Joseph Beuys

Der deutsche Aktionskünstler, Bildhauer, Medailleur, Zeichner und Kunsttheoretiker Joseph Heinrich Beuys (1921 bis 1986) erweiterte Anfang der 1970er Jahre den Kunstbegriff. Mit der Sozialen Skulptur wollte er eine „umfassende schöpferische Umgestaltung des Lebens“. Er sah in in der Kreativität und schöpferischen Energie von Personen den Werkstoff und zugleich das Werkzeug, ihn zu formen. Daraus folgt in dialektischer Konsequenz, dass der Mensch mitttels der Kunst zu ändern ist und jeder Mensch ein Künstler.

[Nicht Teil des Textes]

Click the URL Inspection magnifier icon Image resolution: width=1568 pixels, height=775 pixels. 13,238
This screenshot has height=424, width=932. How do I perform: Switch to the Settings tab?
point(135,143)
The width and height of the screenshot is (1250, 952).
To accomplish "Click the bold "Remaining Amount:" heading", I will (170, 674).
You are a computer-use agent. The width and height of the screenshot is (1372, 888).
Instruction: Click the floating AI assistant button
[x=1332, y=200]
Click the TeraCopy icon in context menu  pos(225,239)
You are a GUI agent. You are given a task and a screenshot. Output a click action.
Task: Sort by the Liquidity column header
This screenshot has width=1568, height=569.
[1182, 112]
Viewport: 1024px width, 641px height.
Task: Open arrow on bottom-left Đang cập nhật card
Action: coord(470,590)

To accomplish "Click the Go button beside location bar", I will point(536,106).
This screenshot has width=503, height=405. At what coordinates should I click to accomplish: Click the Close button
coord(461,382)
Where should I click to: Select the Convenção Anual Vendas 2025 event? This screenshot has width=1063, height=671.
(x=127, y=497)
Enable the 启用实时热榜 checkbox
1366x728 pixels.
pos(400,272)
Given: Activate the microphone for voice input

Ein ständiger Ort, um diese Perspektive populär zu machen, wurde für Beuys die documenta in Kassel, bis heute wohl die bedeutendste Reihe von Ausstellungen für zeitgenössische Kunst. Auf der documenta III gab er 1964 seinen ‚Einstand‘ in den Abteilungen „Handzeichnung“ und „Aspekte 64“. Die Arbeit „Bienenkönigin“ zeigte plastische Objekte aus Bienenwachs, Buchsbaumholz und Ton. Für die 4. documenta 1968 schuf er auf 10 mal 12 Metern eine „Raumplastik“ aus eigenen Installationen und Objekten.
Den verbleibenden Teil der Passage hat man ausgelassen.